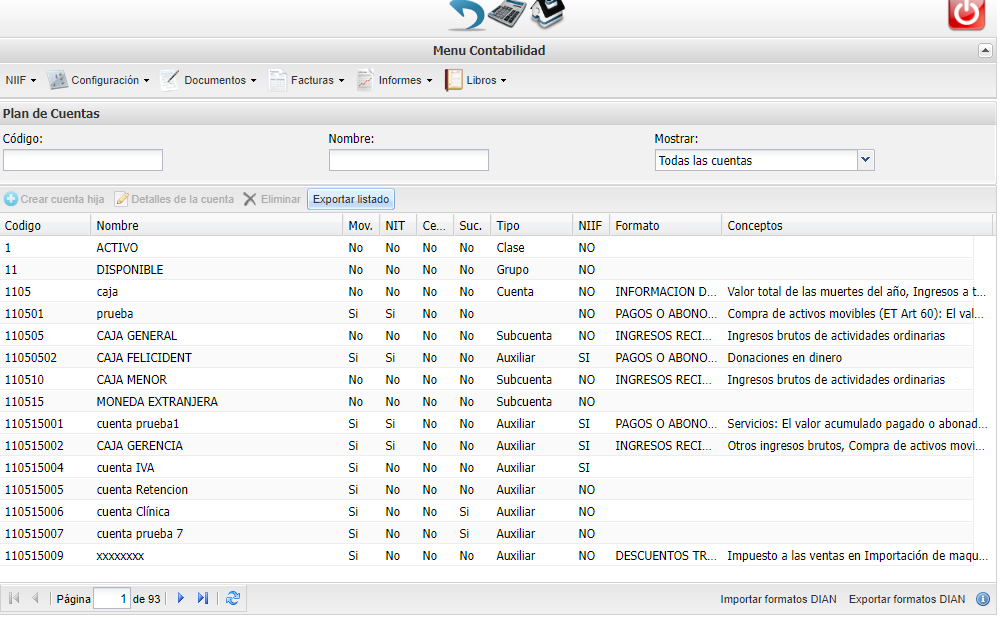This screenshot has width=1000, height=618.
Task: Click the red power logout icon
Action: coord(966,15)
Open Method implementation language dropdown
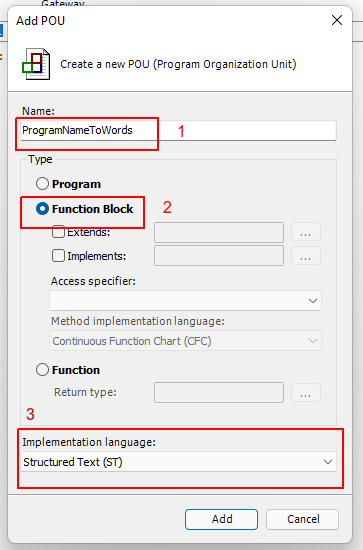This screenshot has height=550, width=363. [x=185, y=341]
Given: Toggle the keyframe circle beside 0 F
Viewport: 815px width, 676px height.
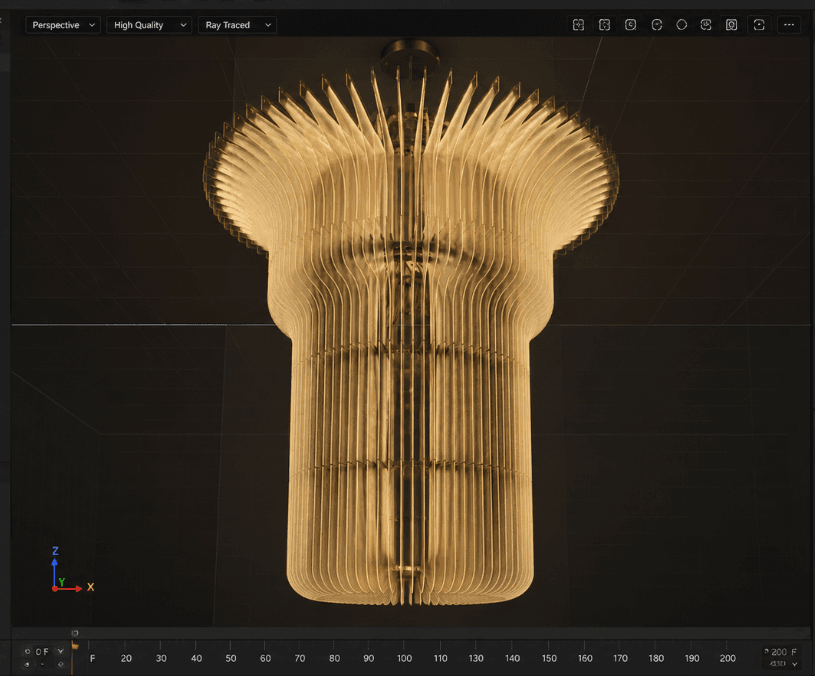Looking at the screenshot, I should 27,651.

* * *

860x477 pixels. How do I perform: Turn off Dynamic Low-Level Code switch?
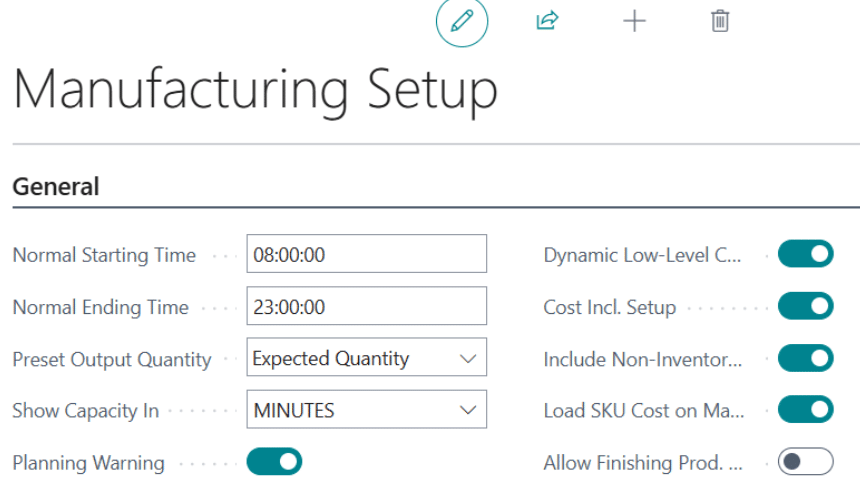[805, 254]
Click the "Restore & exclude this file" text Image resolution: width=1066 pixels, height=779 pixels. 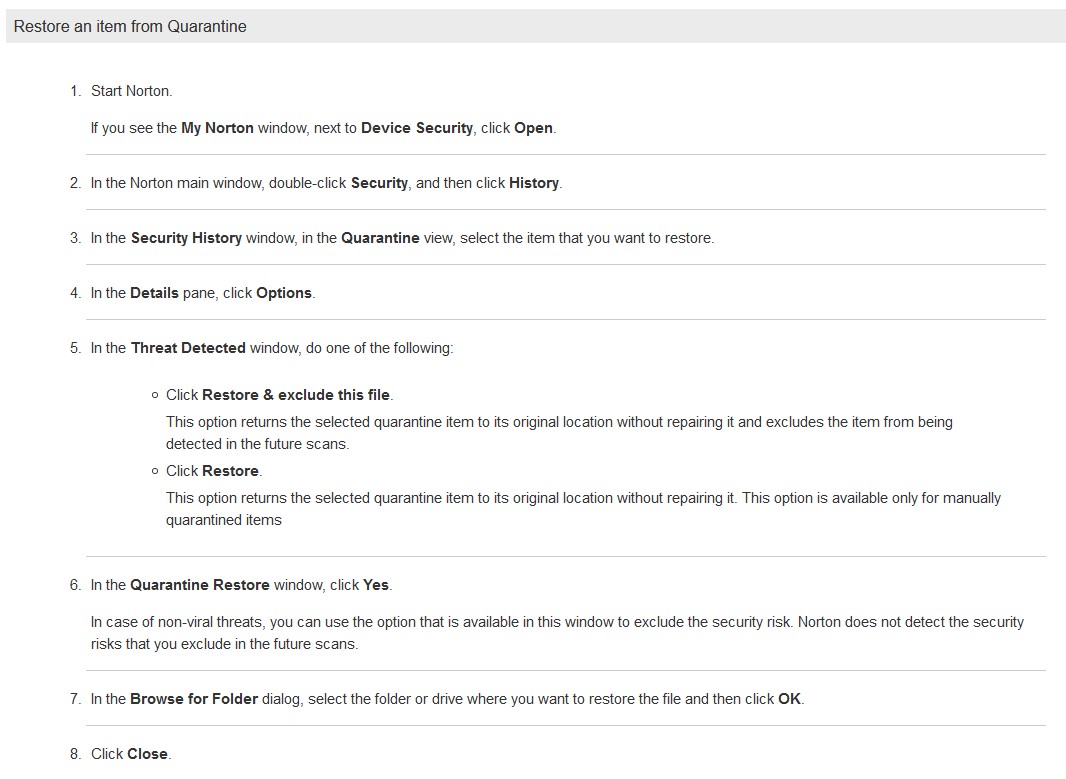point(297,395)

==

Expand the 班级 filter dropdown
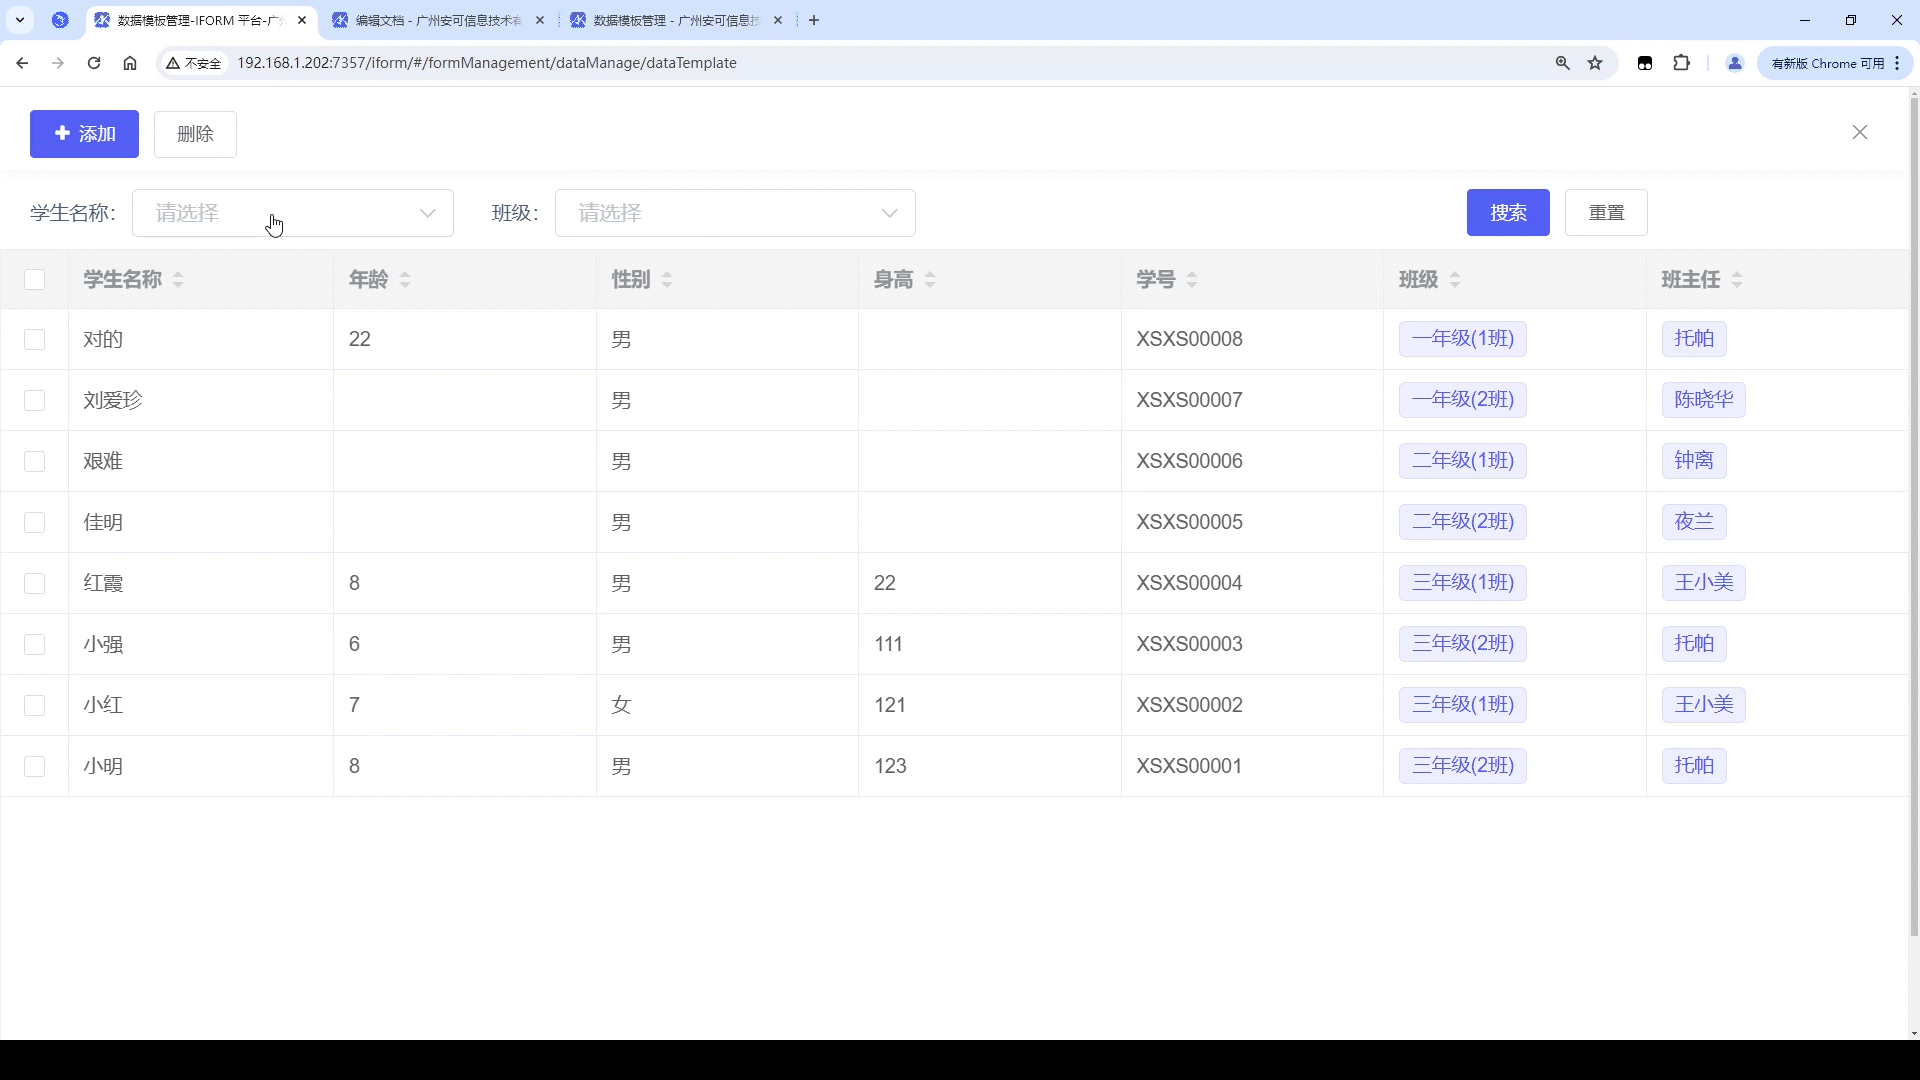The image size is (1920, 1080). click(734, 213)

__WORK REQUIRED__
Print out the entries starting at the line that contains "This screenshot has width=1000, height=618." and ending at the line that contains "Looking at the screenshot, I should 27,651.", copying each line exactly and leaving out the pictures.

__FULL ANSWER__
This screenshot has width=1000, height=618.
Task: Click the red power logout icon
Action: coord(966,15)
Open Method implementation language dropdown
This screenshot has height=550, width=363. [x=185, y=341]
Given: Toggle the keyframe circle beside 0 F
Viewport: 815px width, 676px height.
Looking at the screenshot, I should 27,651.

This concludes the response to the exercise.